§ **Required tasks**
[1] In the horror novel review below, who is the protagonist of the story and what is his job?
[2] Please continue the horror novel review below, picking up after its last paragraph.

::: Text excerpt :::

A new Facebook friend of mine asked me recently to have a read of his new novel and provide a little review of it if I wouldn't mind - of course I said I could oblige, for two very important reasons. Firstly it was a free copy of the book I was sent to read. I'm not saying that I'm cheap, but it meant I could quite happily provide an opinion knowing the experience hadn't cost me a penny (OK, maybe I'm slightly on the cheap side). Secondly, well after all, it makes a change to be asked and entrusted to provide ones opinion on a piece of work rather then me deciding to force my musings on the unsuspecting world.
So it was with a keen sense of anticipation that I began Michael Mulvihill's horror story. The story is set in modern day Siberia and the protagonist, Tobias is a caretaker looking after a small area of land for a major Oil company. He's a sympathetic and likable character who has fallen on hard times in the Russia that is now very different (and not always for the best) from the days of the Soviet Union. Times are hard, crime is rife and the people seem to have lost their identity and protection that the old controlling system seemed to offer
As in any self-respecting horror story the world we find ourselves in becomes instantly authentic. The reader is immediately sucked into Tobias' weary boredom with his job and general dissatisfaction with his life which very quickly turns into an ever increasing sense of paranoia and foreboding. We are under no illusions that things are not what they seem in Tobias's world. The scene, for example, where the mysterious white hand appears and tortures Tobias within the first couple of chapters is genuinely unsettling. I won't go into to many details of what Tobias' experiences are (delusion or not as the case may be) at the White hands, er, hand. Lets just say the brain investigation is suitably deliciously detailed, whether you like your human brain raw or fried……
Slowly it becomes apparent to us that the piece of land that Tobias is looking after only happens to be a recently opened gateway to hell which is about to spew forth all manner of dastardly and satanic forces into the deliciously named 'Vodka Valley' and its local residents. So thats a bit annoying then. Not that this is a straightforward by-the-numbers forces of evil take-over of the planet. Things aren't helped for the devil's cause as there is a continuing battle of wills and priories by the various 'evil factions'. The continuing attempts at one-upmanship between Asmodeus, demon leader of dark forces, and Ethagoria Nebsonia, master of the Siberian Vampires are a joy to read. It seems that its not only us humans who have problems with disagreeing factions stopping us, or in this case, the devil, getting things done.

::: Records supplied :::

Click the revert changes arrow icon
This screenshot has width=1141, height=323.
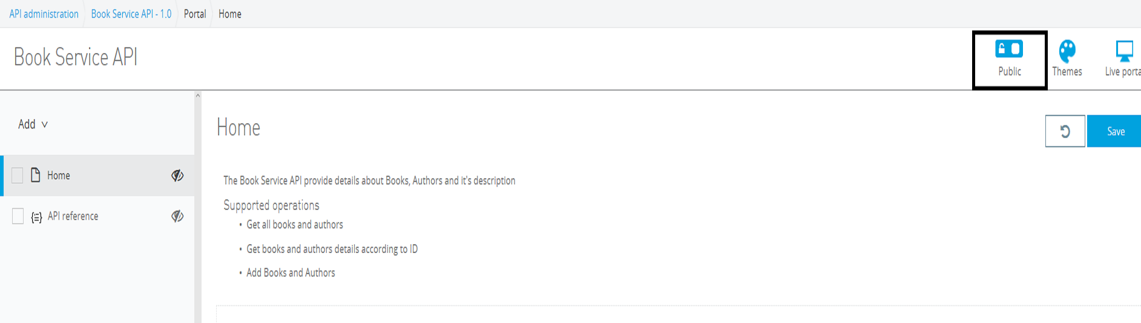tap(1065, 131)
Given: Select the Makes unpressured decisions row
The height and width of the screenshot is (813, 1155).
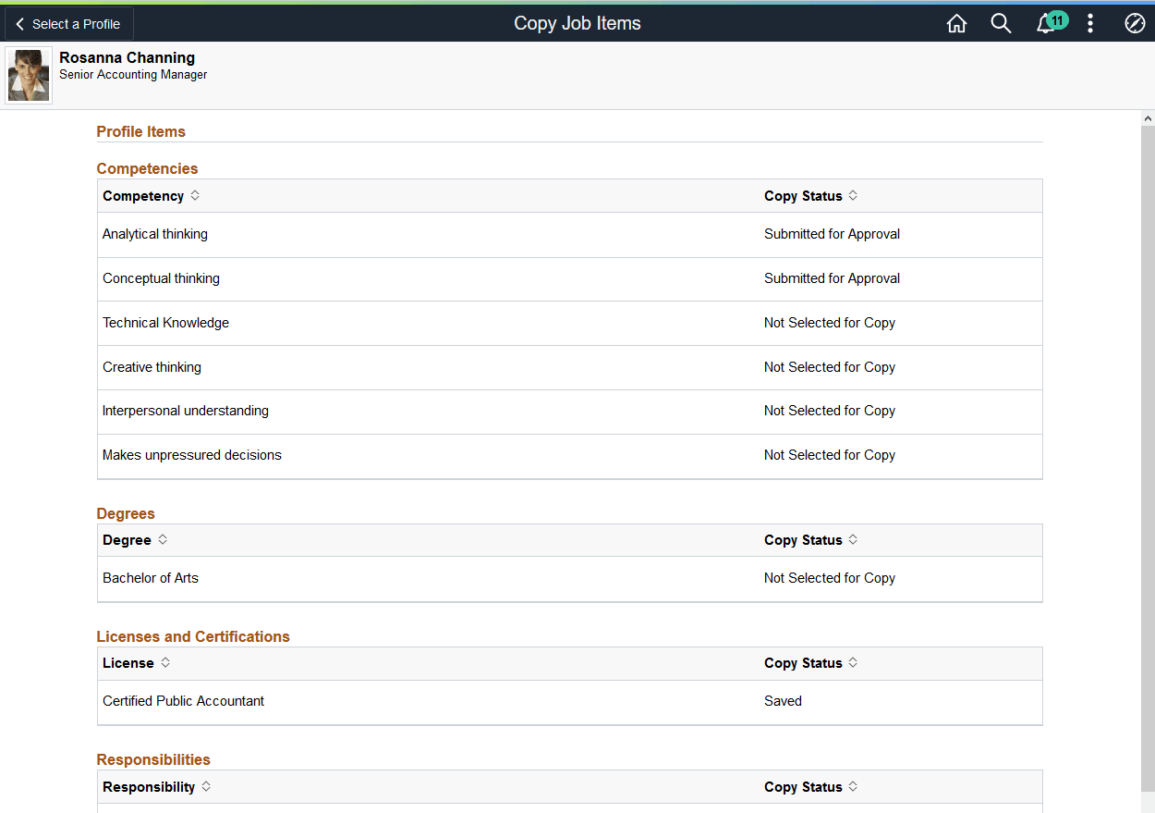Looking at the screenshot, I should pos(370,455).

:::
::: Records supplied :::

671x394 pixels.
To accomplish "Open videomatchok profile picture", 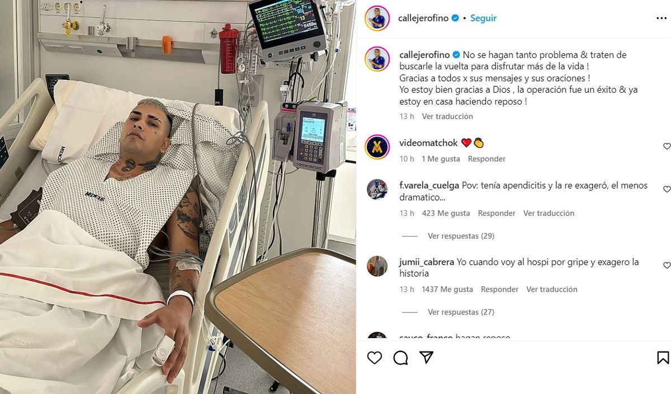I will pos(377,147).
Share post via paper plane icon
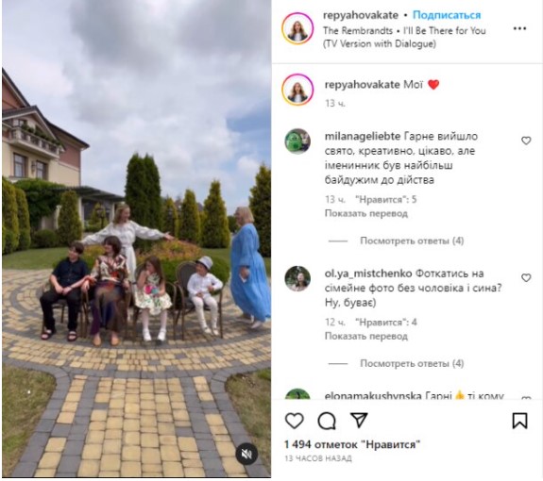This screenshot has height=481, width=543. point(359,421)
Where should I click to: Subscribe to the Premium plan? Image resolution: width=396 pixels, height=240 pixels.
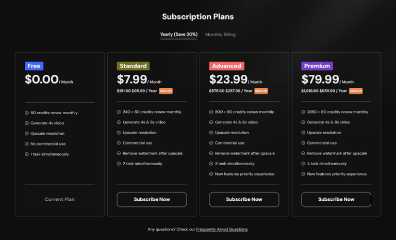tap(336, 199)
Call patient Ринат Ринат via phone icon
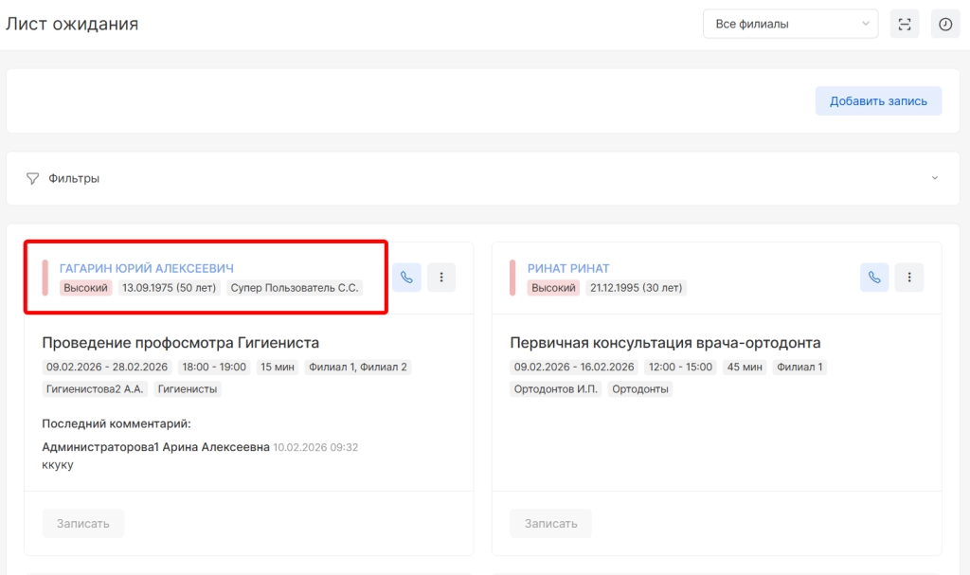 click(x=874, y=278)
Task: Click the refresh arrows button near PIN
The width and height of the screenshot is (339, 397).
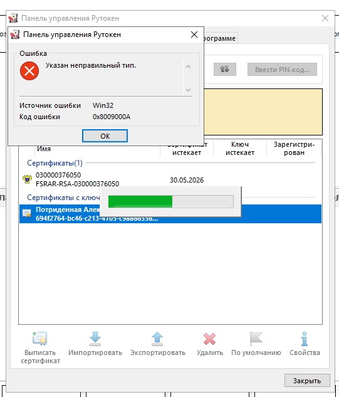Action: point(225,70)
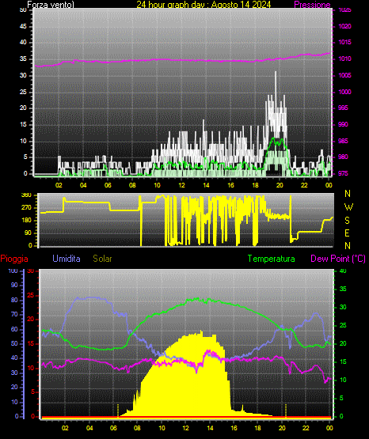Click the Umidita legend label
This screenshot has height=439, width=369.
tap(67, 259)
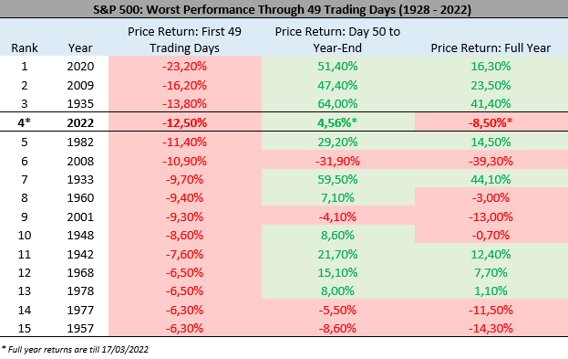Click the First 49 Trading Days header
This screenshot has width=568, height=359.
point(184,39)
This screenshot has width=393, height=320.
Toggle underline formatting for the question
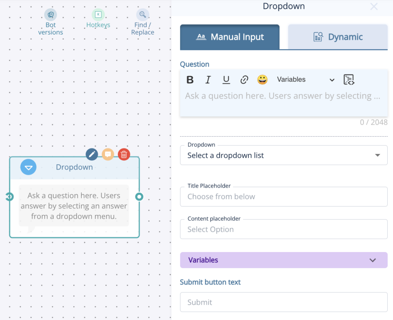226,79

:::

§ **Set of answers**
[1] Tobias, a caretaker who looks after a small area of land for a major oil company.

[2]
Siberian Hellhole is horror story yes, there are some genuinely explicit scenes of pure Horror contained therein. However, it is far more than that. The characters are extremely well structured and each have a rich, textured tapestry that instills feeling of immediate dislike or empathy, depending on the individual concerned. In the case of the devil, you could say both feelings are instilled. The blossoming relationship between Tobias and his love interest Lyuba is both believable and authentic. For me, the character of Affanasi, the owner of the Chekov bar and his transformation to a fully fledged vampire is extremely well written and poignantly believable.
It is also an intelligent horror story containing elements as difference as Perestroika, philosophy, the power of religious faith and the ultimate battle of good over evil. Michael also draws upon his own background as a psychologist in some passages that draw upon detailed analysis of the human condition. Overall, it is a satisfying and thought provoking horror story of the battle between the forces of hell and a reassurance of a populations spirituality.
Michael Mulvihill is a Dublin based was a long-time contributor to BLACK PETALS e-zine. This includes his issue #61 poems: A Love Story Beautiful, Capitalism’s Modern Architecture of Love, Red Brick, The Securocrats, and Toxic Addiction (+ the poems, Fatigued, O Mother, and Spike-Inverted Hearts for BP #58; “The Cleaner and the Collector” tale & all 6 BP #56 poems; BP #50’s story, “The Soul Scrubber”, and as featured vampire poet with A Vampire’s Dilemma: Love, Becoming a Vampire, Vampire Insomnia, and Vampiric War in The Kodori Valley; BP #49 poems, I, the Vampire, The Reluctant Vampire of Tbilisi, Vampire Observations, and Vampire Psychoanalysis). The 30ish author published a short story, “Ethagoria Nebsonia,” in BP in 1998 and had a poem, “The Bombing,” in The Kingdom News about a domestic tragedy in Ireland. Rest in peace and rise again, thou sweet and terrible soul!